大家这才不做声了,但除方方,其他四个小妹嘴巴躲在碗里吃吃地偷笑。
突然,一直紧紧地靠饭桌坐着,一个人占两个人宽位置的小辣椒不小心呛了一下,差点把满口的菜喷了出来。众人又哈哈大笑,连方方也笑了。
当大家看着小辣椒笑时,房间里又有手机响了,是彩铃的声音。但大家都循声去看,不知手机在谁身上。
这时,小辣椒又喝了一口汤,慢条斯理地把一只手伸进自己奶罩内,摸出一个小巧玲珑的手机来,“喂”了一声,便起身到门口开始和电话里的男人调笑起来。
小辣椒起身时,凡是注意小辣椒的都发现了,她从奶罩里摸手机时,顺便让那鼓鼓圆圆的小奶子的奶头也蹦出来了,于是,大家又哈哈地笑。
李秀儿发现,儿子正起身去厨房放饭碗,没有看到,心里似乎才安心些。赶紧喊小辣椒,让自己放进去。谁知小辣椒沉浸在和人调笑中,加之一幅风骚劲,压根儿就不会把这些女人的检点放在心上,也就根本没有听到老板娘在喊她。
个子最高,身材最好,但也年龄最大的美枝放下饭碗,起身像模特走T型台似的,走到小辣椒身边,一声不响地在小辣椒的“咪咪”上按了一把。这样,小辣椒才在把自己薄薄的小衫带子朝上扯一下,让奶子安分地缩了进去。
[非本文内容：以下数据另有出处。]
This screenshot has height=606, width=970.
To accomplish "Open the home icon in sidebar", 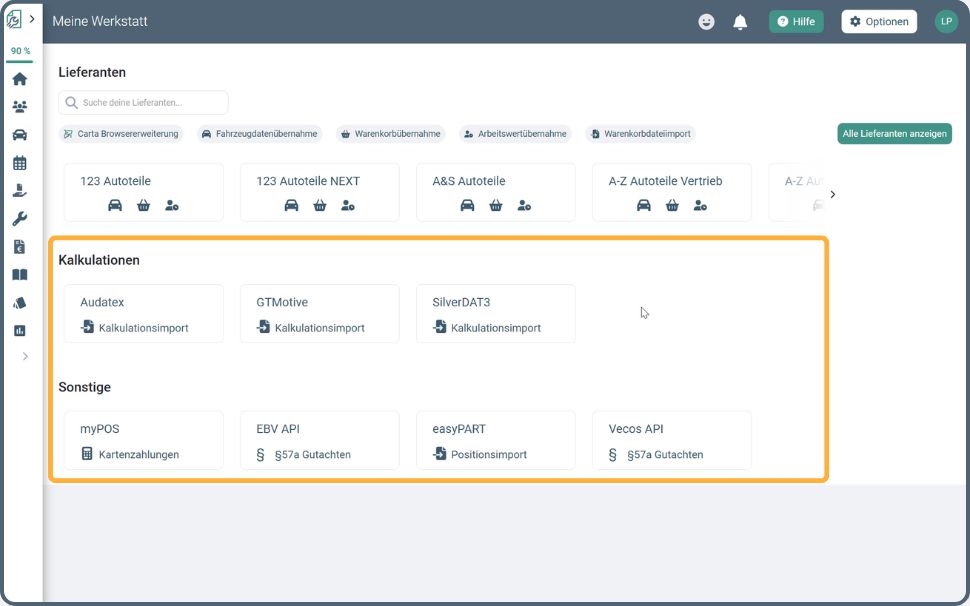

小辣椒接完电话。大家也都放碗了。都坐在沙发上看着电视。小辣椒对大家说:“姐妹们!有个大生意了!刚才星星娱乐城的黄哥打电话来,让我多带几个去,他们那里来了好几个东北老板,都是大汉,特别挑菜,我看凭我们几个姐妹的身子,哈,准行,搞死他们臭男人!”
坐在沙发上的苹果、胖胖猫、美枝都囔囔着叫去,都站起来到自己的房间去化妆。
只有方方没有动。
美枝已经起身了,看到方方还坐着不动,回转身来拉方方:“走啊。”
方方这才不太情愿也似不好意思地站起来。
几个姐妹中,美枝是跟方方最好的一个。这也许是她们两个年龄最大、身材最高的缘故。
虽说她们两个年龄最大,但最大的美枝也才二十岁,方方十九岁。但性服务是一个吃青春饭的行业,特别是在沙嘴村,小姐、小妹们大多十六七,或者十八岁,到二十岁就是大龄了。
到房间,美枝自告奋勇地要给方方化妆,方方说:“我不化。这样蛮好!”
美枝打量着方方,确实,没被男人摸来摸去、折磨来折磨去的身子就是不一样。方方整个人水灵灵的,没有一点风尘的味道。
美枝在镜子里看到自己开始变干的脸蛋和身子,轻轻地叹了口气。但这轻轻地叹气,方方没有发觉。因为方方又坐到厅里的沙发上看电视去了。
五
方方从四十多岁的东北大汉的身子下侧过身,还没有来得及爬起来的时候,发现自己还流了一小滩处女血,这使面前要她的这个男人像猴子捡了姜似地高兴,蹲着牛一样的身子在方方私处看了又看,双手摸着方方细嫩的肌肤和奶子,喉咙里嗷嗷发出声音,还不时“好好好”地喊着。
方方不太适应,心里厌恶想从男人身下爬起来,但又担心客人不高兴。于是,她就像一只小羊羔,任男人摆弄着。她不明白,世界上的男人怎么都像狼一样。
方方显然还没有掌握控制男人的技巧,更没有弄懂个中诀窍。她躺在那里稍一犹豫,却让这个男人第二次冷不丁地进入,连安全措施都没来得及准备。但当她意识到并用力想摆脱时,却似一只小老鼠被唬唬叫着的猫牢牢地抓着,动弹不得。
男人一撞一撞地冲击,让方方痛苦得几乎死去。她闭着眼睛,眼泪唰唰地流了出来。慢慢地,她昏死了过去。
当她醒过来的时候,房间里的男人已经不知去向,站在她面前的是她熟悉的面孔:美枝、胖胖猫、苹果,但没有小辣椒。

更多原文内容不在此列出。